Madonna King: Australia Day should not divide the nation. The day must change

A protester waves an Australian Aboriginal flag during the annual "Invasion Day" protest march through the streets of Sydney on Australia Day.

A protester waves an Australian Aboriginal flag during the annual "Invasion Day" protest march through the streets of Sydney on Australia Day. Photo: Getty

Drive through any of our big cities on Friday, and the day was headlined by the division that now marks Australia Day.

Oversized Australian flags hugged balconies while lamb cooked on barbies and friends gathered to celebrate the anniversary of the First Fleet’s 1788 arrival at Port Jackson in New South Wales.

And a stone’s throw away, our city centres teemed with protestors marking the same day as Invasion Day.

Inside families and friendships and neighbourhood groups, some celebrated, and others mourned; a dark dividing line drawn on how we see Australia Day in 2024.

How have our leaders let it come to this, where half the population are celebrating with champagne on a public holiday Friday, and others are mourning, chanting their heartbreak in the pouring rain?

That’s not Australia, surely? But that’s what was on show this year.

How do we move on from the rancour and resentment over a failed referendum vote, that continues to colour how we see both our past and our future?

The divider is bigger than a date on a page – but surely that might be a simple place to start: A new date, signalling a new beginning and promising a celebration that envelops us all.

It’s a big ask, at a time when we seem to almost cherish division: Them and us, rich and poor, young and old, country and city. Right and left.
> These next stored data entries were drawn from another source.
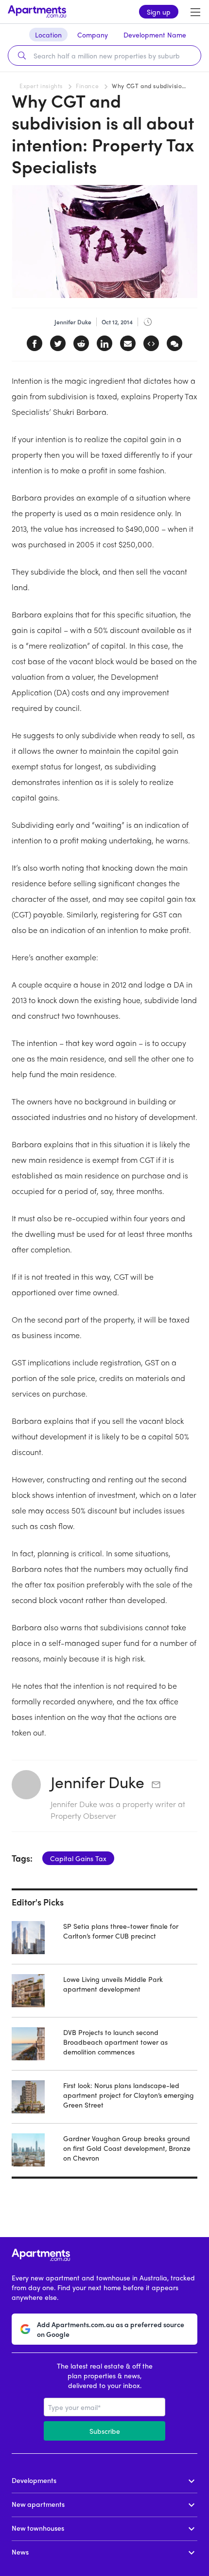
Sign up (159, 12)
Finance (87, 85)
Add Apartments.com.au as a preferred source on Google (110, 2329)
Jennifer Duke (97, 1782)
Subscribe (104, 2431)
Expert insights (41, 85)
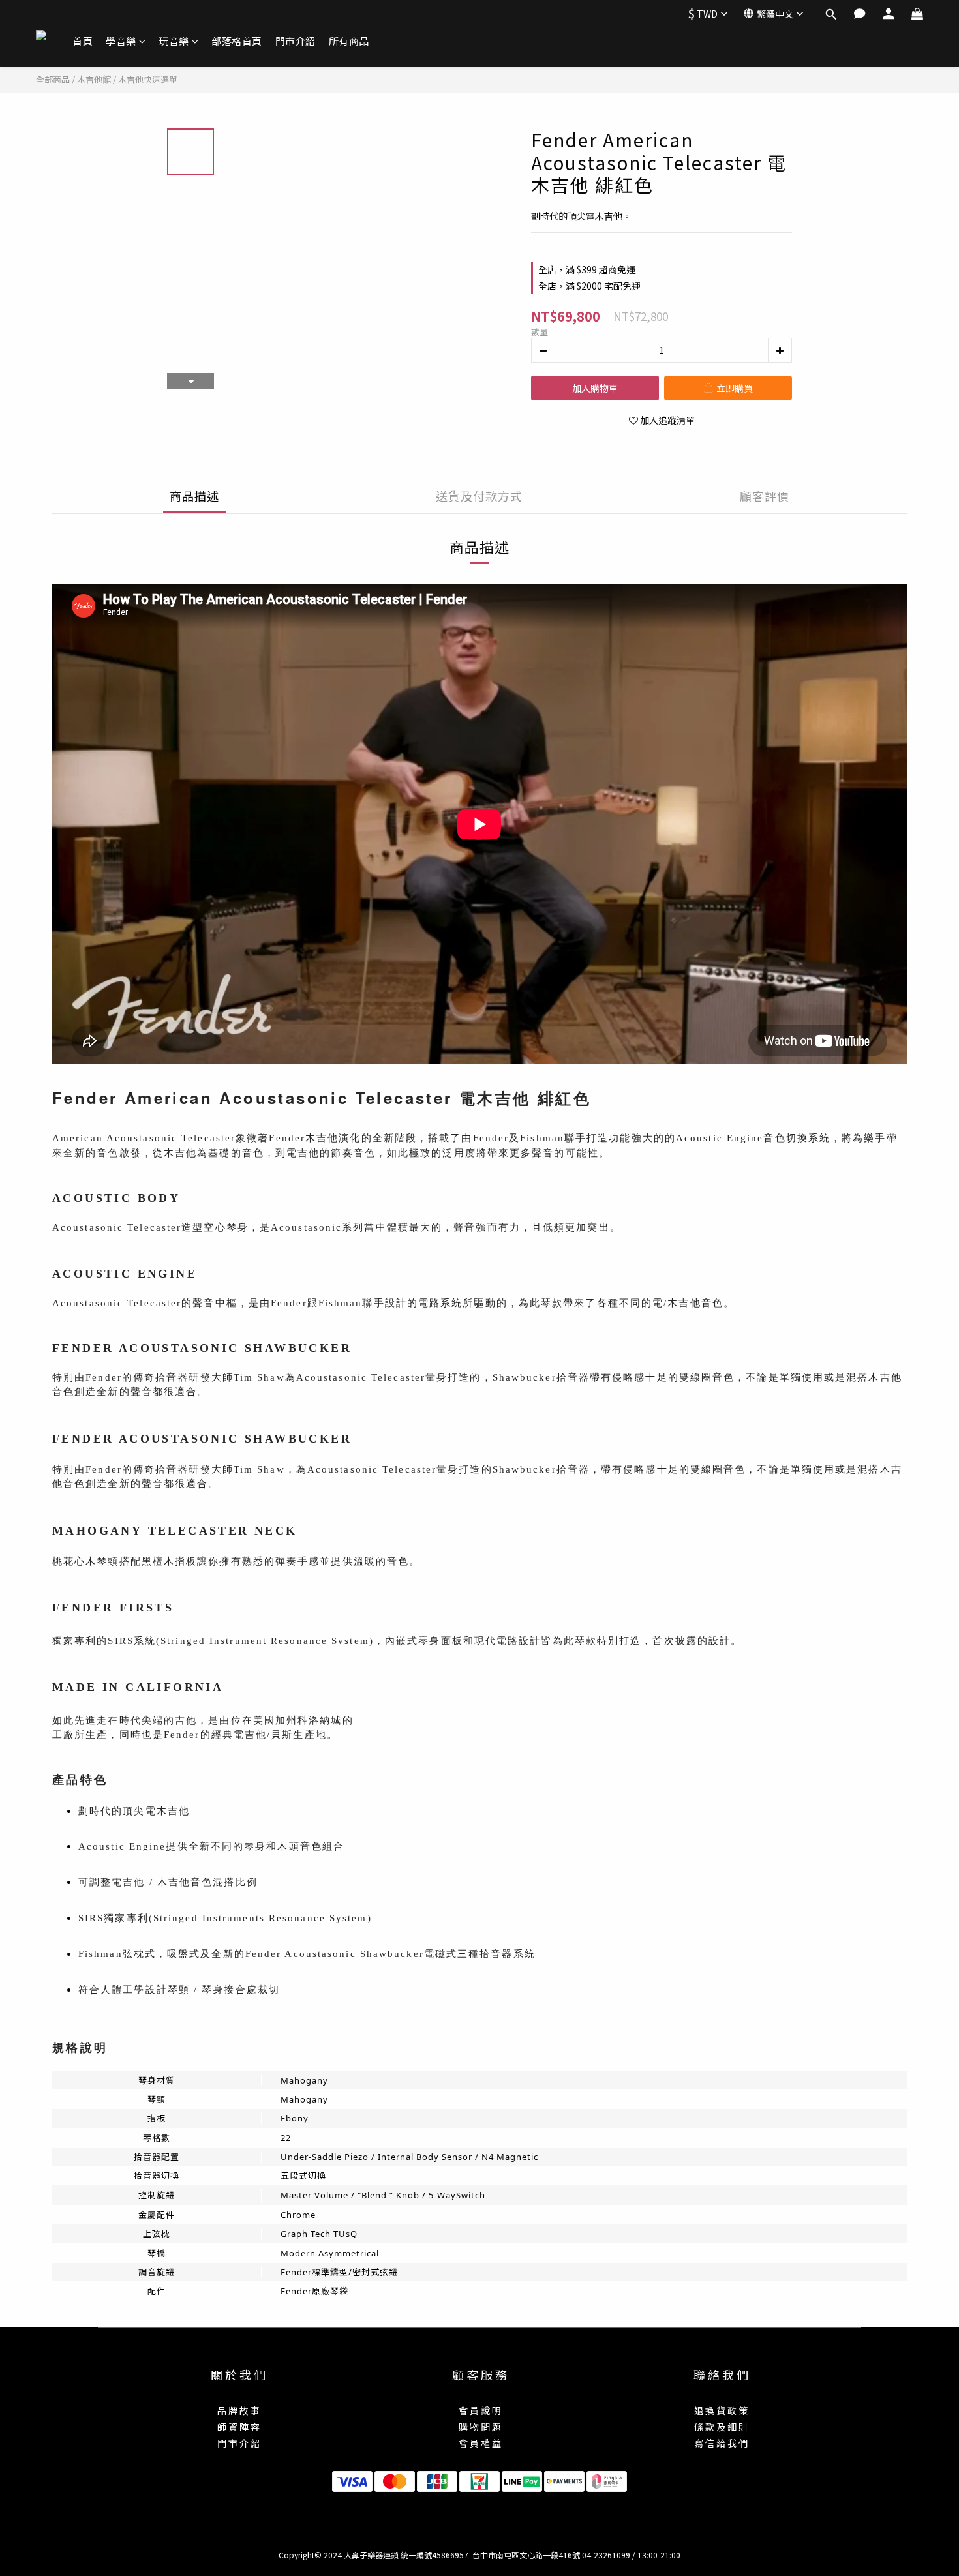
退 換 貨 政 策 (721, 2410)
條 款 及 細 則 (721, 2426)
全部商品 (53, 79)
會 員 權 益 (480, 2442)
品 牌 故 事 (238, 2410)
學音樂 (121, 41)
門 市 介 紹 (238, 2442)
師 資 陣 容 (238, 2426)
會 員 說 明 (480, 2410)
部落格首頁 (236, 41)
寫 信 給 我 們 (721, 2442)
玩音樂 (174, 41)
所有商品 (349, 41)
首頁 (82, 41)
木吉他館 (94, 79)
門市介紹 (295, 41)
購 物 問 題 (480, 2426)
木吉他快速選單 (147, 79)
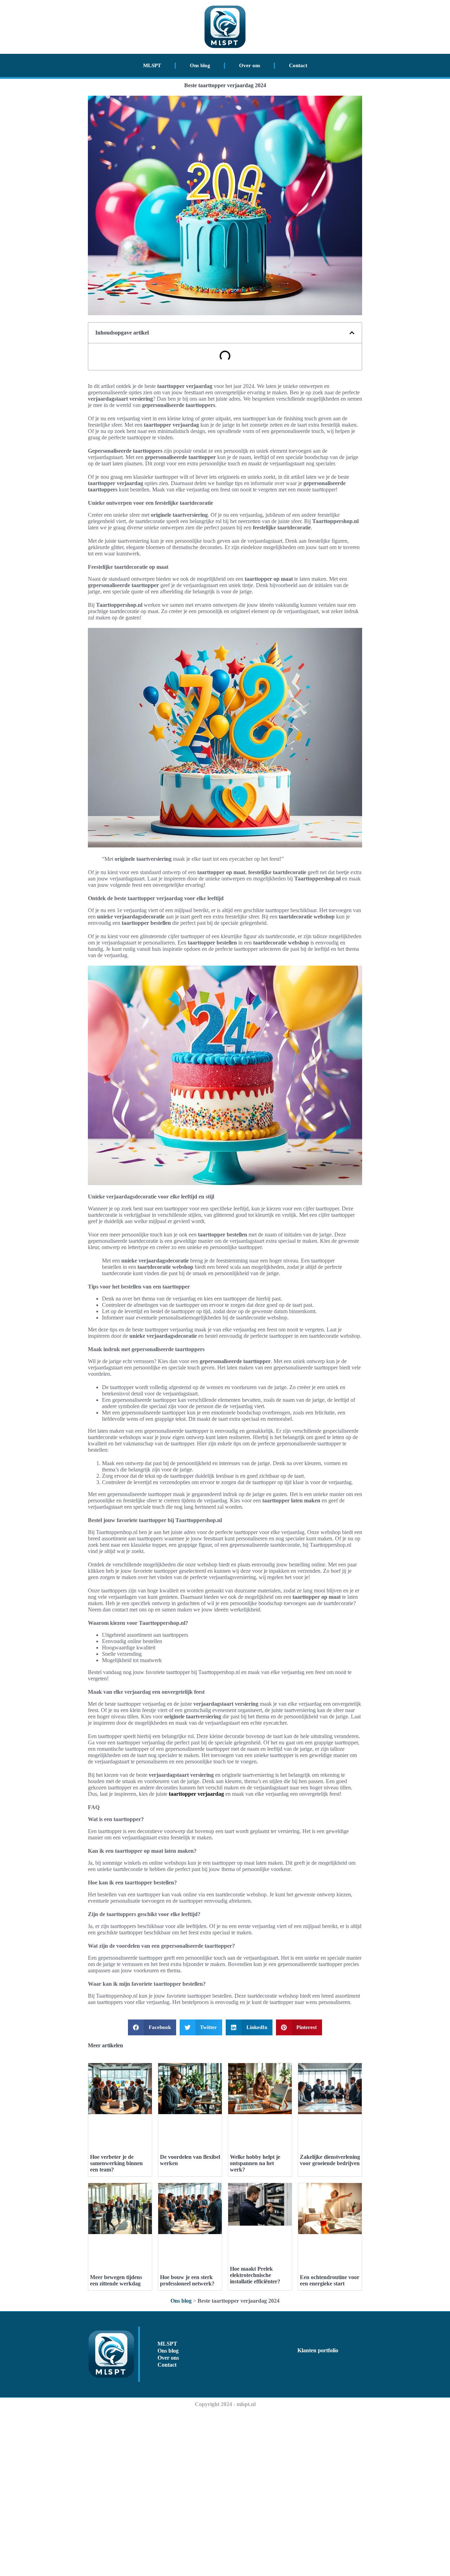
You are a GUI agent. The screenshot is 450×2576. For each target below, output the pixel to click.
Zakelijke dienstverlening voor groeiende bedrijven (330, 2160)
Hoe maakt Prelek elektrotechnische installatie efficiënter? (255, 2275)
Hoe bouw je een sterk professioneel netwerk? (187, 2280)
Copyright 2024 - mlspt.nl (225, 2404)
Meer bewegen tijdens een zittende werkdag (116, 2280)
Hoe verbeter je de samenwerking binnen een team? (116, 2163)
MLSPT (152, 65)
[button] (352, 333)
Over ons (249, 65)
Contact (298, 65)
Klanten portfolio (317, 2350)
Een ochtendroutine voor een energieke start (329, 2280)
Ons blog (200, 65)
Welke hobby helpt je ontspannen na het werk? (255, 2163)
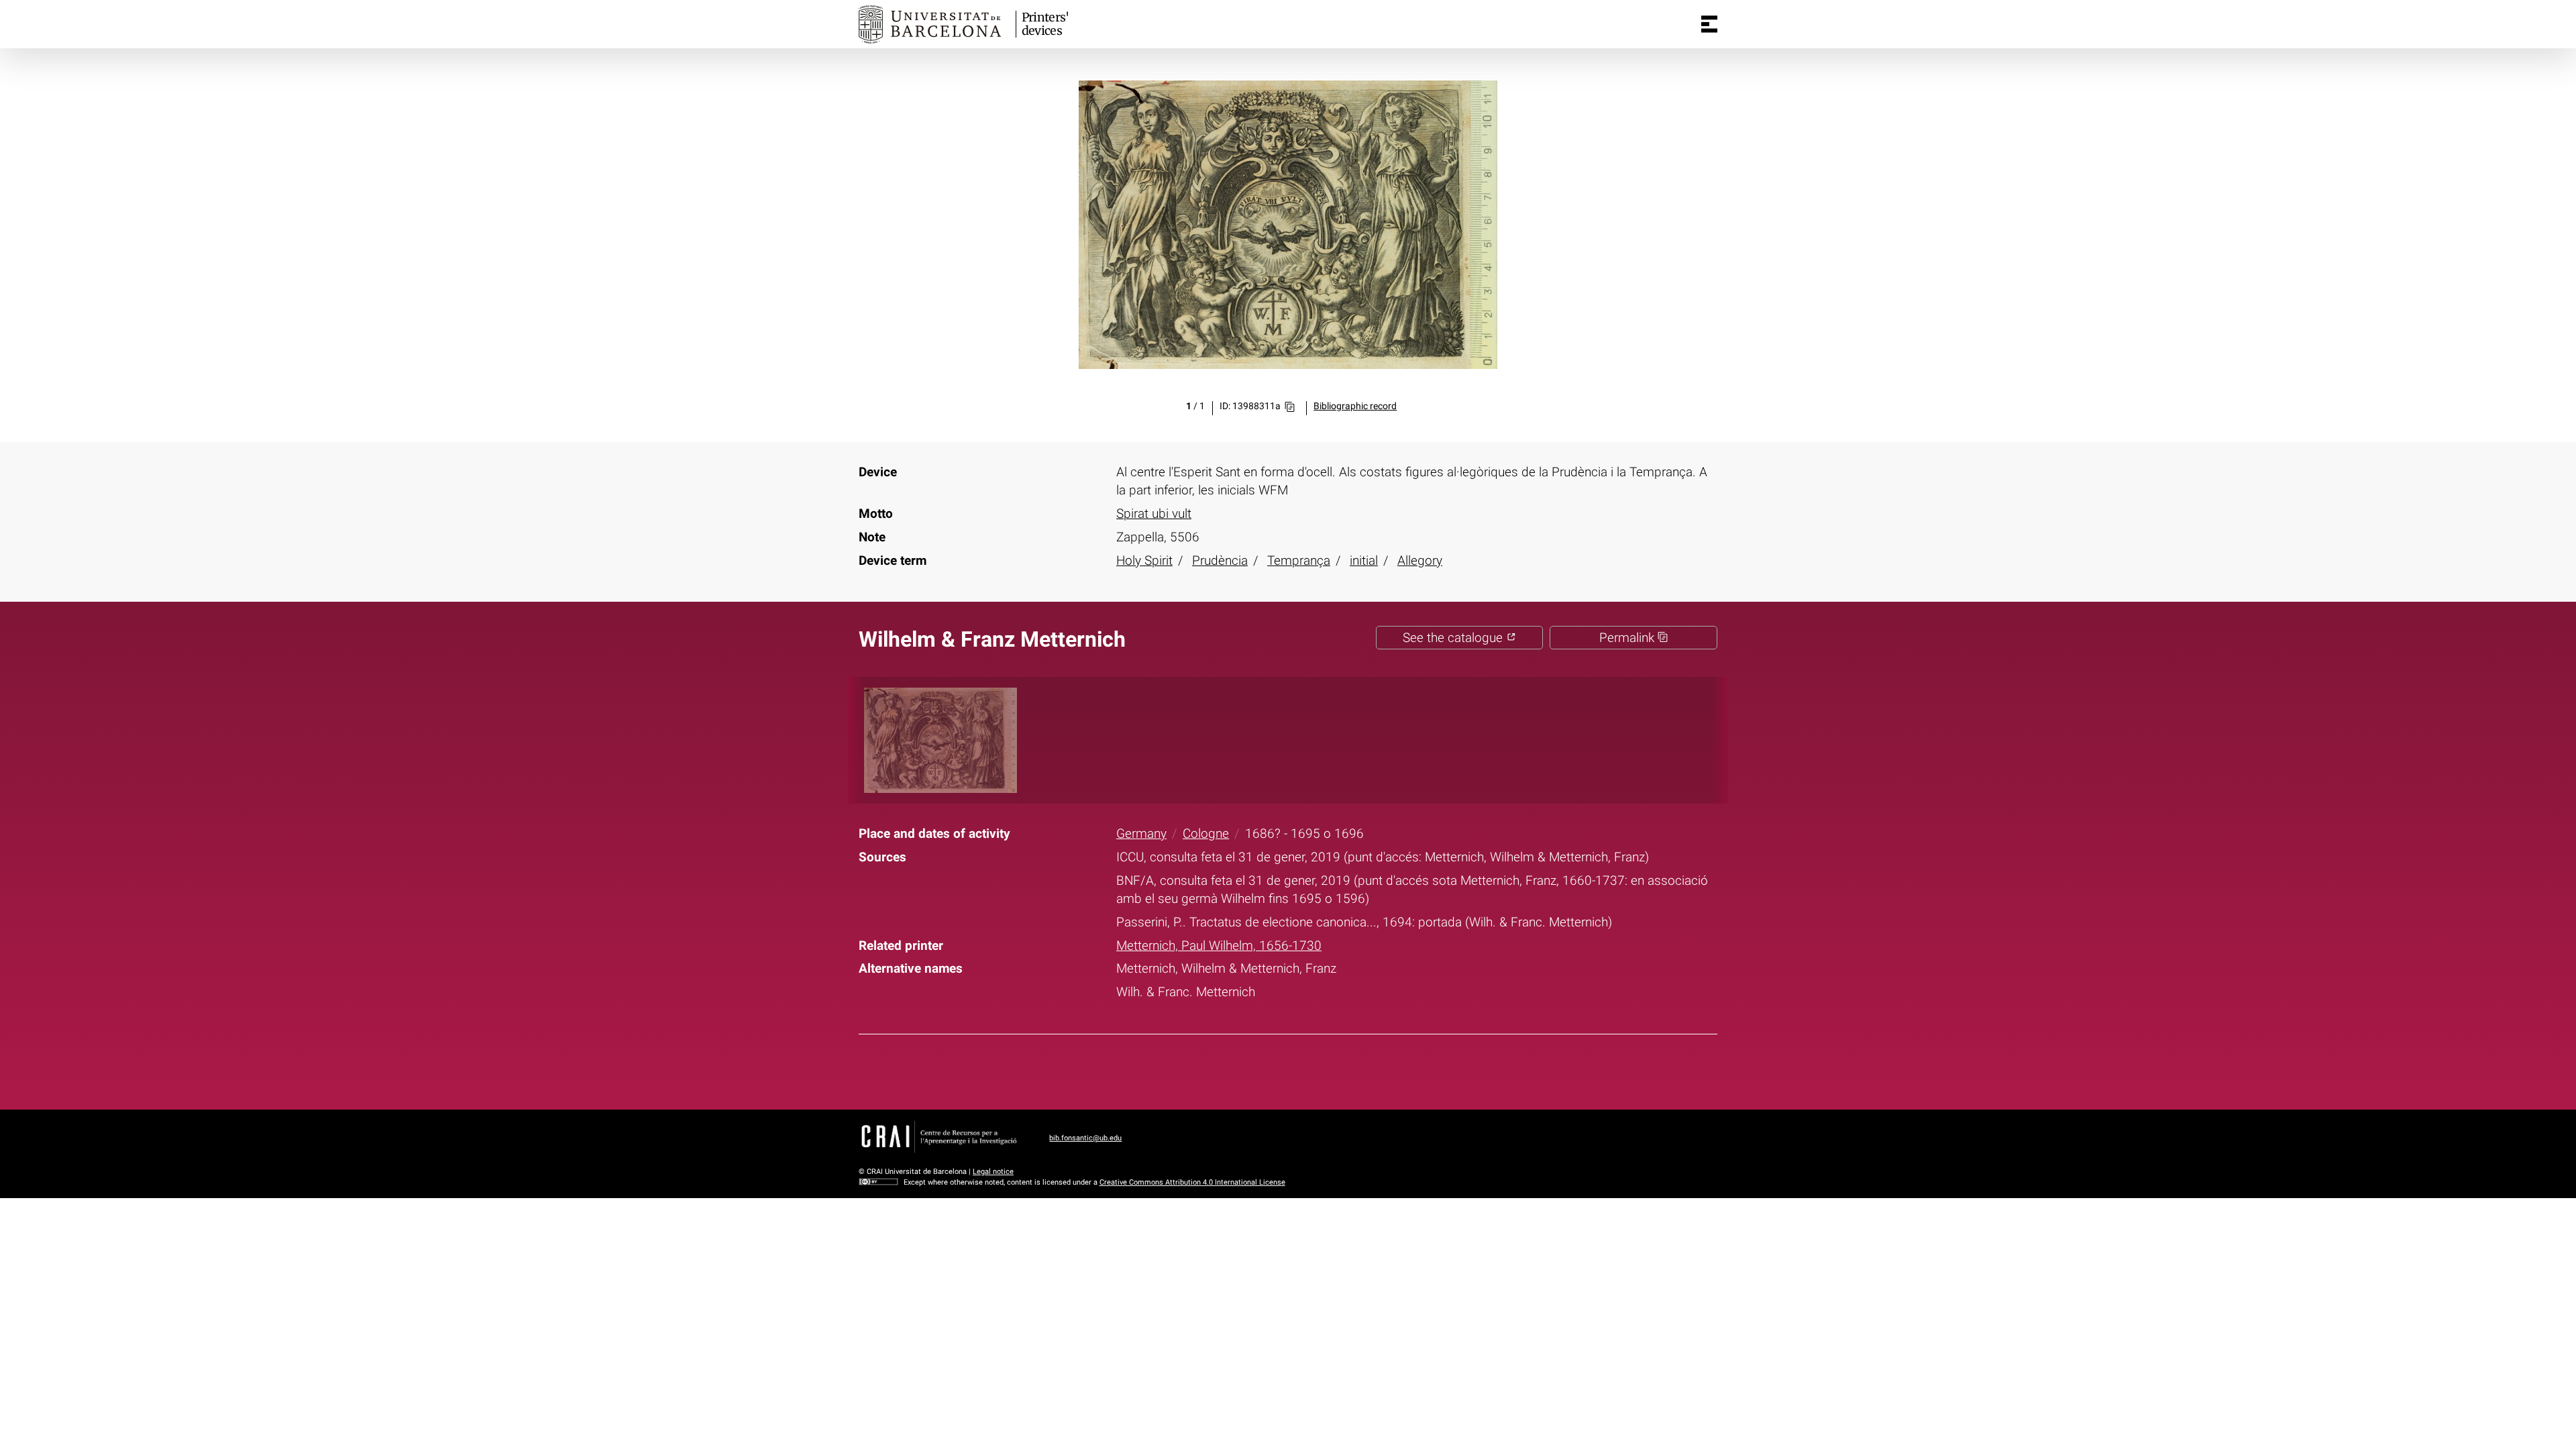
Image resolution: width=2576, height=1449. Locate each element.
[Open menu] (1709, 24)
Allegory (1419, 560)
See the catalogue (1454, 637)
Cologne (1206, 833)
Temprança (1298, 560)
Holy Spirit (1144, 560)
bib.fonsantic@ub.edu (1085, 1138)
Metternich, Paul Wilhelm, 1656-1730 (1219, 945)
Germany (1141, 833)
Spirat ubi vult (1153, 513)
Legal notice (993, 1171)
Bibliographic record (1355, 406)
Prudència (1220, 560)
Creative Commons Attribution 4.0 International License (1192, 1182)
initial (1364, 560)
Leadership here is unlikely to come from Canberra, where our politicians struggle to agree on the time of day or the day of the week – let alone where the nation is headed, and how to unify its people.

The pity is that what we saw on Friday is not the Australia we should be celebrating, or leaving to our children.

That Australia is epitomised by a 57-year-old father, who has an incurable brain tumour – and who, along with his colleague Professor Georgina Long – has given a future to melanoma sufferers.

Professor Richard Scolyer told us, on winning Australian of the Year, that he didn’t want to die, but that his future was now “measured in months rather than decades’’.

He has offered himself as a medical guinea pig, of sorts, so that other cancer sufferers might have a bigger chance. “So I say to all Australians, no matter what life throws at you – seek out opportunities to contribute, to participate, and to action change.’’

That’s the Australia we should be talking about: An Australia where we fight to be better, together.

It’s on show in Townsville this weekend, where volunteers and friends are hugging those who have no power, and not much else.

And in our volunteer lifesavers, patrolling beaches, desperate to end tragedies like this week’s mass drowning at Philip Island in Victoria.

Daily, we see it in our school tuckshops and in universities, in our hospitals and on our farms, where the day starts early and ends late.

And we saw it yesterday also in the citizenship ceremonies that weren’t cancelled – and where 15,000 people pledged their allegiance to a country full of good fortune and good people.

That’s the Australia we should be seeing and celebrating.

With Richard Scolyer in mind, let’s use 2024 to do what he asked: To contribute, to participate, and to action change.

And where better to start than on the Indigenous disadvantage none of us can deny, and that we should all be rallying to change.